» Prompt:
Transcribe the stretch of entries below from the line with "Garantie satisfaction (384, 2108)" through the line with "Mon compte (319, 1853)", exactly and with both ends included; leave out all other lines.

[Stored records]
▼
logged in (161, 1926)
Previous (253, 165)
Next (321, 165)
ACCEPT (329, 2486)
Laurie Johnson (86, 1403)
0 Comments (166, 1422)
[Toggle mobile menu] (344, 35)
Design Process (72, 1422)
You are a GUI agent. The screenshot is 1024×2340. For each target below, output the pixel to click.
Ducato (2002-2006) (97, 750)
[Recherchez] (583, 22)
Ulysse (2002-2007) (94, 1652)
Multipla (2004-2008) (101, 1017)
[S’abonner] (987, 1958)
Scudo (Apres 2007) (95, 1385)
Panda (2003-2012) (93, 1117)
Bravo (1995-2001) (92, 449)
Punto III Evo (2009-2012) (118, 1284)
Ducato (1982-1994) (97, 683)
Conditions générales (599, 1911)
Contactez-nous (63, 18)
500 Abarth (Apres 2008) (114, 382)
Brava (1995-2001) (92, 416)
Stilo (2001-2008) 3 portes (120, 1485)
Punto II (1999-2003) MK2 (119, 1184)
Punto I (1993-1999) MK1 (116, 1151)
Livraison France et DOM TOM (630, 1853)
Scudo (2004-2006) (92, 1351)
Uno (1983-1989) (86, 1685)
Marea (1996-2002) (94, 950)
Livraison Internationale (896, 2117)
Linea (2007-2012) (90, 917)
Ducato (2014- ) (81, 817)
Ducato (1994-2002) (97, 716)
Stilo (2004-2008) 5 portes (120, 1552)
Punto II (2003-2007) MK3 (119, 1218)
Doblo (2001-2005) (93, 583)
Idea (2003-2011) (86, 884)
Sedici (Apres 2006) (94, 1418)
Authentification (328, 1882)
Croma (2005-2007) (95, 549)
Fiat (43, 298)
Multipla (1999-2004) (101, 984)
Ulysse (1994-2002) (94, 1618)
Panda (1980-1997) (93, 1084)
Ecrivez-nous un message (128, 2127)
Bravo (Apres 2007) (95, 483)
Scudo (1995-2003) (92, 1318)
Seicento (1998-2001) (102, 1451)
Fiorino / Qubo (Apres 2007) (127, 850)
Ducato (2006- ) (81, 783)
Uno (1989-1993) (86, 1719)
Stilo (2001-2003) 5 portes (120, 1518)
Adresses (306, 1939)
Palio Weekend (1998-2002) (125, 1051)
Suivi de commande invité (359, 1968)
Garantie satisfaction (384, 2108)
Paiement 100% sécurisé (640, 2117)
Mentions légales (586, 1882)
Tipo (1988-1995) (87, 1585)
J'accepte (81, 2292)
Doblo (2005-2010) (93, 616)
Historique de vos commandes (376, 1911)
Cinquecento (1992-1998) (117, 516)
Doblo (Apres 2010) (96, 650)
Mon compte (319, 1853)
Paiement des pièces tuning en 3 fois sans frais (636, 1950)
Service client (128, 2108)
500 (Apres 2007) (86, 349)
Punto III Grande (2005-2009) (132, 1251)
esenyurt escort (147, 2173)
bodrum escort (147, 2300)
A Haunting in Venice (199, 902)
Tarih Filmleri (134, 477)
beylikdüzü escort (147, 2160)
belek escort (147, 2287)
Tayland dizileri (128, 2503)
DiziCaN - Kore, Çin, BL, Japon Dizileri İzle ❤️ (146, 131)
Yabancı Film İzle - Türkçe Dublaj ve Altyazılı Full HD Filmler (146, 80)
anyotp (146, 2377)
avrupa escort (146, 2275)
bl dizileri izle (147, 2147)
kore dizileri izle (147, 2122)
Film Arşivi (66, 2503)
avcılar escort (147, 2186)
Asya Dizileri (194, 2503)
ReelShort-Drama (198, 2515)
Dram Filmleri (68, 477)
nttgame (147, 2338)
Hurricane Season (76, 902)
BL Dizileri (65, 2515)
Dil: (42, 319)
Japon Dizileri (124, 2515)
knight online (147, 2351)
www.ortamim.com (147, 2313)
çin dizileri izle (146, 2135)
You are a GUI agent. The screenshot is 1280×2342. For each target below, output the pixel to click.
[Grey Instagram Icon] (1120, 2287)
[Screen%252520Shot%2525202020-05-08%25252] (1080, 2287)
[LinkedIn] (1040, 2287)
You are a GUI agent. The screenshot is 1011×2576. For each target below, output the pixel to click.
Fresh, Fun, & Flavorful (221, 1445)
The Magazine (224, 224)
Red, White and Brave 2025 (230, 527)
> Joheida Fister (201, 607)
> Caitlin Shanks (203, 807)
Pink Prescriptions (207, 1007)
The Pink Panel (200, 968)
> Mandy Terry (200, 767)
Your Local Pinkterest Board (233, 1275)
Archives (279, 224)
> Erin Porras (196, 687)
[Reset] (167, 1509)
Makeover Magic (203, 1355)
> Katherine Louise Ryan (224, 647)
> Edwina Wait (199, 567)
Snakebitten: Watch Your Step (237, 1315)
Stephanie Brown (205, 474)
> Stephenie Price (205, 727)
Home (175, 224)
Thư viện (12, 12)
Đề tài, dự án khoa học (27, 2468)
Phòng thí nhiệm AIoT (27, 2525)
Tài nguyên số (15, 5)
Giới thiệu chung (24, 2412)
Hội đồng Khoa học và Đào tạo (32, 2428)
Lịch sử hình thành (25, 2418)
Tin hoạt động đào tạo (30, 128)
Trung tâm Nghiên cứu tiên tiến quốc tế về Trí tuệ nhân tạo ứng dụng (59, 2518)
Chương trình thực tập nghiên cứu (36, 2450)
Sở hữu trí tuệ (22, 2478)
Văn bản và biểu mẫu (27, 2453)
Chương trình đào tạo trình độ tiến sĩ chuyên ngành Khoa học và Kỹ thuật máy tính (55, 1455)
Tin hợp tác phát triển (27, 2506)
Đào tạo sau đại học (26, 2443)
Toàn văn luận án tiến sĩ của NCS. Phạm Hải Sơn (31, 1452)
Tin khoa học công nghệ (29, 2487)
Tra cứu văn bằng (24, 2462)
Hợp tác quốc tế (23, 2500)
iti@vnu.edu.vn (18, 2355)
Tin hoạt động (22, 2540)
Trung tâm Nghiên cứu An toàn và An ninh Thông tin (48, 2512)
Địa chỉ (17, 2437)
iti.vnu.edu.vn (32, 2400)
▲
» Solution to this task:
Garantie satisfaction (384, 2108)
Paiement 100% sécurisé (640, 2117)
Mentions légales (586, 1882)
Tipo (1988-1995) (87, 1585)
J'accepte (81, 2292)
Doblo (2005-2010) (93, 616)
Historique de vos commandes (376, 1911)
Cinquecento (1992-1998) (117, 516)
Doblo (Apres 2010) (96, 650)
Mon compte (319, 1853)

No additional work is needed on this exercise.